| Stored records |
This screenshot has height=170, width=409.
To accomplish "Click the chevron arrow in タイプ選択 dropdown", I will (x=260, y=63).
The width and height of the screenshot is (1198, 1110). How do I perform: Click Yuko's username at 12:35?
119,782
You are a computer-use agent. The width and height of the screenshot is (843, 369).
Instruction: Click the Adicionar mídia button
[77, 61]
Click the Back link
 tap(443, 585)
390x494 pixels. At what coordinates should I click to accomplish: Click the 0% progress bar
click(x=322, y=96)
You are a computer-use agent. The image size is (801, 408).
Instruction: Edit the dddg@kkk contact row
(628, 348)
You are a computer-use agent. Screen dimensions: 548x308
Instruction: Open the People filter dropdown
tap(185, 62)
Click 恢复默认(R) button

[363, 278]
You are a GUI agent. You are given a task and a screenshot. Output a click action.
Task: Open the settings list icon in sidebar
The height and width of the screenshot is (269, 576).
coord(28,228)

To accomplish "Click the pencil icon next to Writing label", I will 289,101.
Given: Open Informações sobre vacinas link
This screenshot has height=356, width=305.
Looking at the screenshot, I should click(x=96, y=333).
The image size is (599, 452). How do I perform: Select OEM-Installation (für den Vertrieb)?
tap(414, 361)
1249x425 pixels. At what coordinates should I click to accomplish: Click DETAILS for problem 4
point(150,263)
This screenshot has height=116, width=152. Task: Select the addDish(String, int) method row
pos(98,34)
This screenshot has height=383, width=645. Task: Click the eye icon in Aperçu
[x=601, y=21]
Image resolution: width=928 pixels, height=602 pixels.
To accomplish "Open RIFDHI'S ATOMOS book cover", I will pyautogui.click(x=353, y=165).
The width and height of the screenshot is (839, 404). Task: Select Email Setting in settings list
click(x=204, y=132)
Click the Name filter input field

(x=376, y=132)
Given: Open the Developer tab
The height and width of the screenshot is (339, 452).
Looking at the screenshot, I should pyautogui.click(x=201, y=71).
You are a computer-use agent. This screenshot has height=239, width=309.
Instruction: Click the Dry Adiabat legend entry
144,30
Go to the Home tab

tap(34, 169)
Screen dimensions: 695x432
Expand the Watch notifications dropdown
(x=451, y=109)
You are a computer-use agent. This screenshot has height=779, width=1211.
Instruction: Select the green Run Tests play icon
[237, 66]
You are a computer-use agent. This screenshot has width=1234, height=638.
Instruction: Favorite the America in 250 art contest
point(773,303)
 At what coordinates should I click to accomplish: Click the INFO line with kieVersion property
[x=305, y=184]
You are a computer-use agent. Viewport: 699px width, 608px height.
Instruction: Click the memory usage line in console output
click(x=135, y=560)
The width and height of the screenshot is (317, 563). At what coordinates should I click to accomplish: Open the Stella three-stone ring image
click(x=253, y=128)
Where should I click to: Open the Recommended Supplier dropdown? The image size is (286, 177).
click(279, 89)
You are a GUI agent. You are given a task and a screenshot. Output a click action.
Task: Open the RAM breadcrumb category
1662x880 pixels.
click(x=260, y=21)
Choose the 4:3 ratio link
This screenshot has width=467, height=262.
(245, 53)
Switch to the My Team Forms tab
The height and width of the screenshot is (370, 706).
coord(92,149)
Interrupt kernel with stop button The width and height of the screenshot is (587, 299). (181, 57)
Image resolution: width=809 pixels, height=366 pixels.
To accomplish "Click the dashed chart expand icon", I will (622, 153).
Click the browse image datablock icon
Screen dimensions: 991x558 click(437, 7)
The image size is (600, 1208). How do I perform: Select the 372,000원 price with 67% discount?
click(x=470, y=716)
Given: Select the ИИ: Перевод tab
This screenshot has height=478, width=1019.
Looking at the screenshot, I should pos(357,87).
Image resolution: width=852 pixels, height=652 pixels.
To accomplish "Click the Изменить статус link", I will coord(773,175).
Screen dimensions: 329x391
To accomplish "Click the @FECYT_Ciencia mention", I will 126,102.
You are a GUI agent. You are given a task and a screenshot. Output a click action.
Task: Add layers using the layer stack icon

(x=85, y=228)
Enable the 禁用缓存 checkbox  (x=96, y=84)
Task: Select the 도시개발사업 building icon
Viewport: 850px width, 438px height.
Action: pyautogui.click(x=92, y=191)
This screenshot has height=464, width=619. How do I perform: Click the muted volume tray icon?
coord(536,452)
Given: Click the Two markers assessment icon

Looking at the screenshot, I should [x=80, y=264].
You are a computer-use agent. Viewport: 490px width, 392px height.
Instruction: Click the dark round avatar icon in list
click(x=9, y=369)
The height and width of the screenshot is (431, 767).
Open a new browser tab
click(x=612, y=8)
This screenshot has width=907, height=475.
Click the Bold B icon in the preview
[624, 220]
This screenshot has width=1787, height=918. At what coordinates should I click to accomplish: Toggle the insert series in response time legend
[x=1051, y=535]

| Prompt |
Reproduce the records above in their entirety, unchanged.

| Your solution |
This screenshot has height=170, width=409.
To accomplish "Click the chevron arrow in タイプ選択 dropdown", I will (x=260, y=63).
The width and height of the screenshot is (1198, 1110). How do I perform: Click Yuko's username at 12:35?
119,782
You are a computer-use agent. The width and height of the screenshot is (843, 369).
Instruction: Click the Adicionar mídia button
[77, 61]
Click the Back link
 tap(443, 585)
390x494 pixels. At what coordinates should I click to accomplish: Click the 0% progress bar
click(x=322, y=96)
You are a computer-use agent. The image size is (801, 408).
Instruction: Edit the dddg@kkk contact row
(628, 348)
You are a computer-use agent. Screen dimensions: 548x308
Instruction: Open the People filter dropdown
tap(185, 62)
Click 恢复默认(R) button

[363, 278]
You are a GUI agent. You are given a task and a screenshot. Output a click action.
Task: Open the settings list icon in sidebar
The height and width of the screenshot is (269, 576).
coord(28,228)

To accomplish "Click the pencil icon next to Writing label", I will 289,101.
Given: Open Informações sobre vacinas link
This screenshot has height=356, width=305.
Looking at the screenshot, I should click(x=96, y=333).
The image size is (599, 452). How do I perform: Select OEM-Installation (für den Vertrieb)?
tap(414, 361)
1249x425 pixels. At what coordinates should I click to accomplish: Click DETAILS for problem 4
point(150,263)
This screenshot has height=116, width=152. Task: Select the addDish(String, int) method row
pos(98,34)
This screenshot has height=383, width=645. Task: Click the eye icon in Aperçu
[x=601, y=21]
Image resolution: width=928 pixels, height=602 pixels.
To accomplish "Open RIFDHI'S ATOMOS book cover", I will pyautogui.click(x=353, y=165).
The width and height of the screenshot is (839, 404). Task: Select Email Setting in settings list
click(x=204, y=132)
Click the Name filter input field

(x=376, y=132)
Given: Open the Developer tab
The height and width of the screenshot is (339, 452).
Looking at the screenshot, I should pyautogui.click(x=201, y=71).
You are a computer-use agent. This screenshot has height=239, width=309.
Instruction: Click the Dry Adiabat legend entry
144,30
Go to the Home tab

tap(34, 169)
Screen dimensions: 695x432
Expand the Watch notifications dropdown
(x=451, y=109)
You are a computer-use agent. This screenshot has height=779, width=1211.
Instruction: Select the green Run Tests play icon
[237, 66]
You are a computer-use agent. This screenshot has width=1234, height=638.
Instruction: Favorite the America in 250 art contest
point(773,303)
 At what coordinates should I click to accomplish: Click the INFO line with kieVersion property
[x=305, y=184]
You are a computer-use agent. Viewport: 699px width, 608px height.
Instruction: Click the memory usage line in console output
click(x=135, y=560)
The width and height of the screenshot is (317, 563). At what coordinates should I click to accomplish: Open the Stella three-stone ring image
click(x=253, y=128)
Where should I click to: Open the Recommended Supplier dropdown? The image size is (286, 177).
click(279, 89)
You are a GUI agent. You are given a task and a screenshot. Output a click action.
Task: Open the RAM breadcrumb category
1662x880 pixels.
click(x=260, y=21)
Choose the 4:3 ratio link
This screenshot has width=467, height=262.
(245, 53)
Switch to the My Team Forms tab
The height and width of the screenshot is (370, 706).
coord(92,149)
Interrupt kernel with stop button The width and height of the screenshot is (587, 299). (181, 57)
Image resolution: width=809 pixels, height=366 pixels.
To accomplish "Click the dashed chart expand icon", I will (622, 153).
Click the browse image datablock icon
Screen dimensions: 991x558 click(437, 7)
The image size is (600, 1208). How do I perform: Select the 372,000원 price with 67% discount?
click(x=470, y=716)
Given: Select the ИИ: Перевод tab
This screenshot has height=478, width=1019.
Looking at the screenshot, I should pos(357,87).
Image resolution: width=852 pixels, height=652 pixels.
To accomplish "Click the Изменить статус link", I will coord(773,175).
Screen dimensions: 329x391
To accomplish "Click the @FECYT_Ciencia mention", I will 126,102.
You are a GUI agent. You are given a task and a screenshot. Output a click action.
Task: Add layers using the layer stack icon

(x=85, y=228)
Enable the 禁用缓存 checkbox  (x=96, y=84)
Task: Select the 도시개발사업 building icon
Viewport: 850px width, 438px height.
Action: pyautogui.click(x=92, y=191)
This screenshot has height=464, width=619. How do I perform: Click the muted volume tray icon?
coord(536,452)
Given: Click the Two markers assessment icon

Looking at the screenshot, I should [x=80, y=264].
You are a computer-use agent. Viewport: 490px width, 392px height.
Instruction: Click the dark round avatar icon in list
click(x=9, y=369)
The height and width of the screenshot is (431, 767).
Open a new browser tab
click(x=612, y=8)
This screenshot has width=907, height=475.
Click the Bold B icon in the preview
[624, 220]
This screenshot has width=1787, height=918. At what coordinates should I click to accomplish: Toggle the insert series in response time legend
[x=1051, y=535]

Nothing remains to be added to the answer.